It looks like the Apple Watch is just as problematic as it is popular.
When the most-coveted smartwatch was first launched Apple fanatics were surprised to find out that the high-tech watch they’ve all been waiting for has sold out even before it hit the shelves.
Meanwhile, some of the very few who managed to get their hands on the recently launched gadget also found themselves surprised, when it was found the Apple Watches don’t work on tattooed skin.
Now another problem appears to have come forth, as users complain that Apple’s smartwatch doesn’t appear to be as secure as it first seemed, or as consumers expected it to be.
Numerous Apple Watch users were surprised to know that wiping the data clean off the smartwatch can be done as easily as holding down the power button and resetting the device completely— overriding the smartwatch’s password in the process.
Apple Watch’s security fail is a far cry from the iPhone’s security feature, which lets users require passwords for anything they want to get done on the smartphone. The data on Apple’s iPhones can be wiped clean remotely, and users are in many ways protected by the device’s Find My iPhone security feature.
iPhone users can simply deactivate their phones to prevent anyone from using it, rendering the device virtually useless to anyone who dares steal it.
The iPhone’s security feature is so effective that local authorities in San Francisco saw a 40% drop in theft cases related to Apple’s smartphones from last year alone, as compared to iPhone theft incidents in 2013.
Law enforcement agencies have also come to recognize that the iOS’ new security feature reduces risk of iDevices-related thefts.
The Apple Watch, on the other hand, has very low security. Even though the device can be equipped with a password, this type of security measure is just far from what tech users would call secure.
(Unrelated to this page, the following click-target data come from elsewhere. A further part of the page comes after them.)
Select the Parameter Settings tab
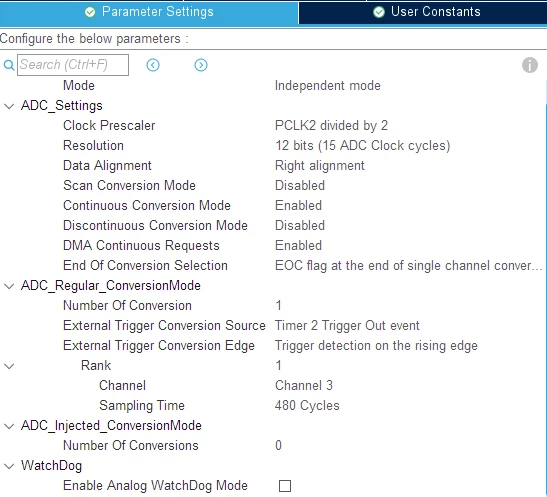Viewport: 547px width, 497px height. tap(149, 12)
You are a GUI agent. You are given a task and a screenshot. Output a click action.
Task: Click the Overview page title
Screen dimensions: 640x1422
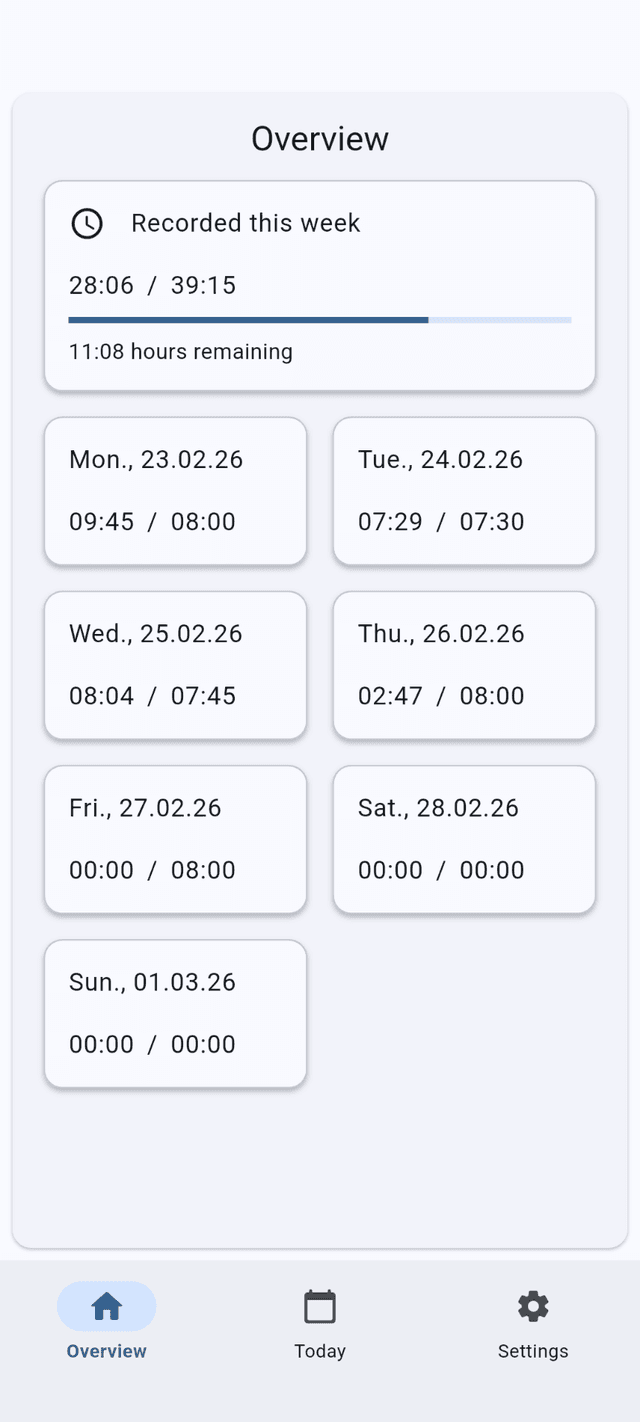point(319,138)

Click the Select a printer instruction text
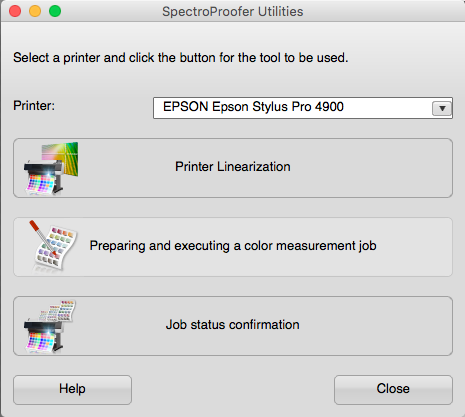point(181,58)
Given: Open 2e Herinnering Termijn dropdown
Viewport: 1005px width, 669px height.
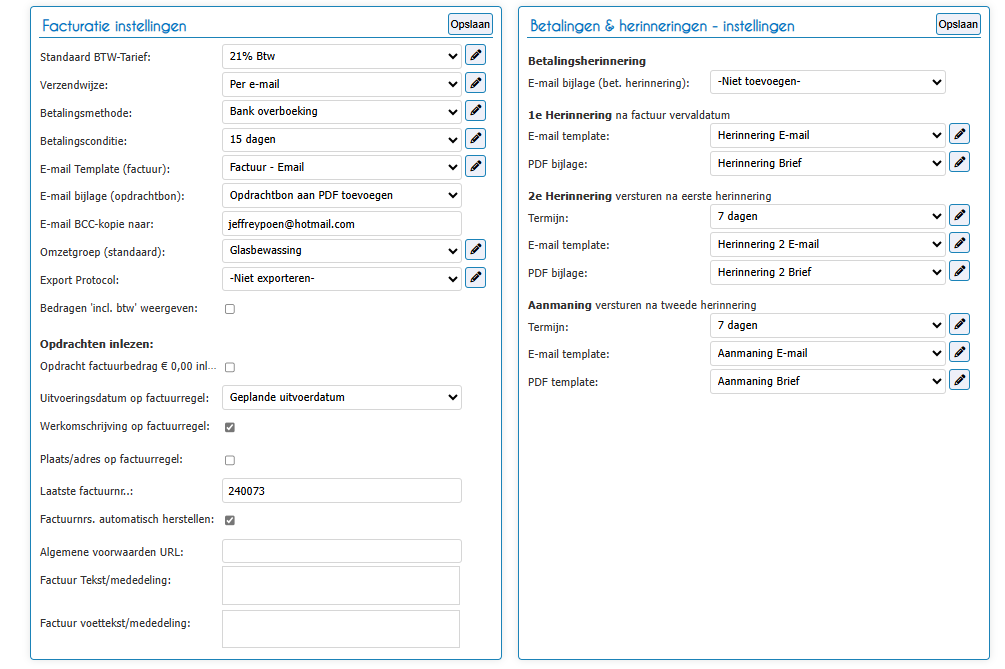Looking at the screenshot, I should [x=827, y=217].
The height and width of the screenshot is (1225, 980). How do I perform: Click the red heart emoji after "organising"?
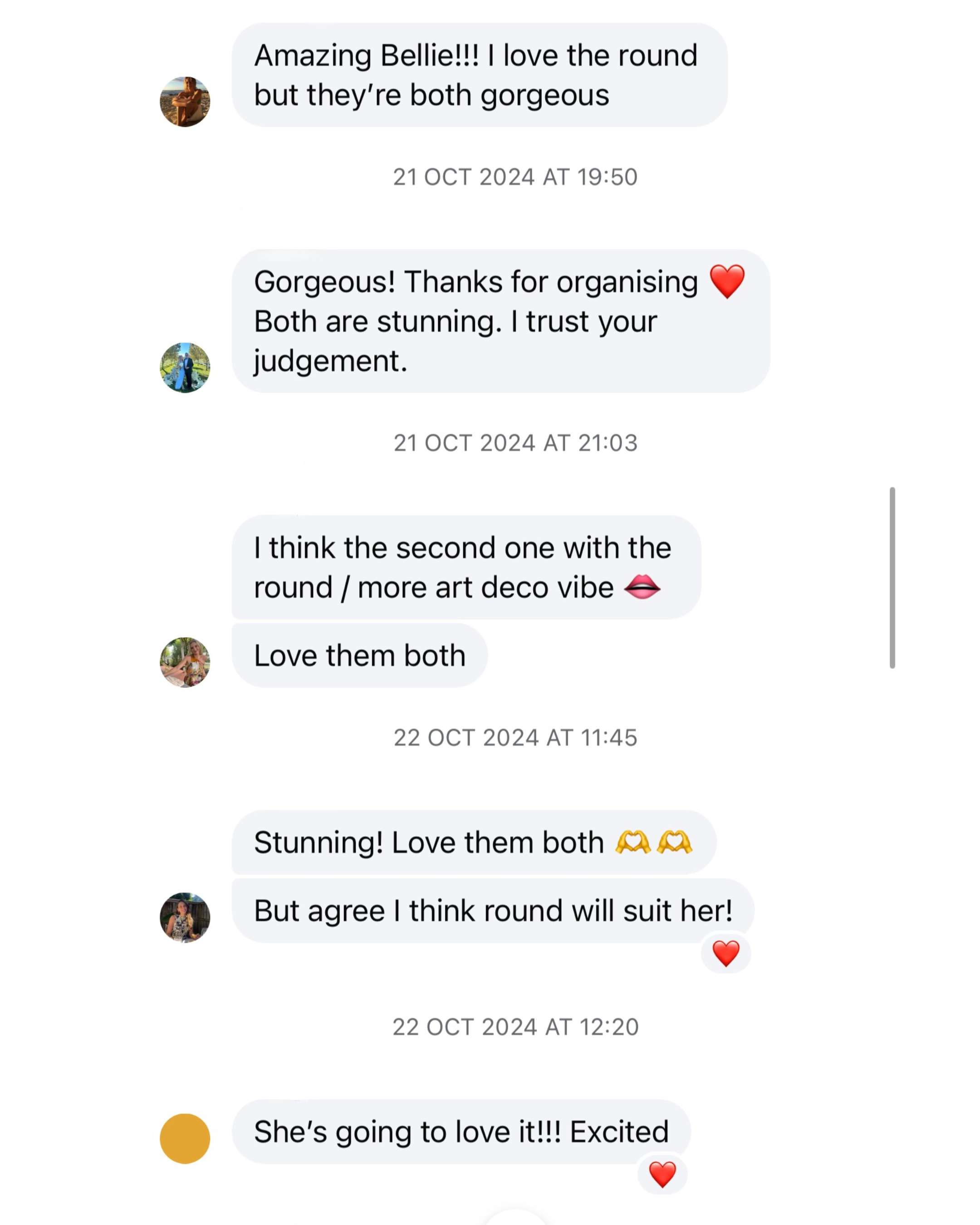click(x=727, y=281)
For reasons yet unknown, Apple has decided not to equip their first-ever smartwatches with the added security measures that the company has long used to protect their iPhone users— but analysts reckon it could be because the Apple Watch does not really connect to Wi-Fi or cellular networks on its own.
Instead, the watch connects to the user’s iPhone via Bluetooth, and all the data that the Apple Watch receives are completely dependent on the data that the iPhone sends it.
If the user’s iPhone is not connected to the internet, inevitably, so is the Apple Watch.
Meanwhile, Apple chose to stay mum amid all the problems that their first-ever smartwatch has apparently been giving its users.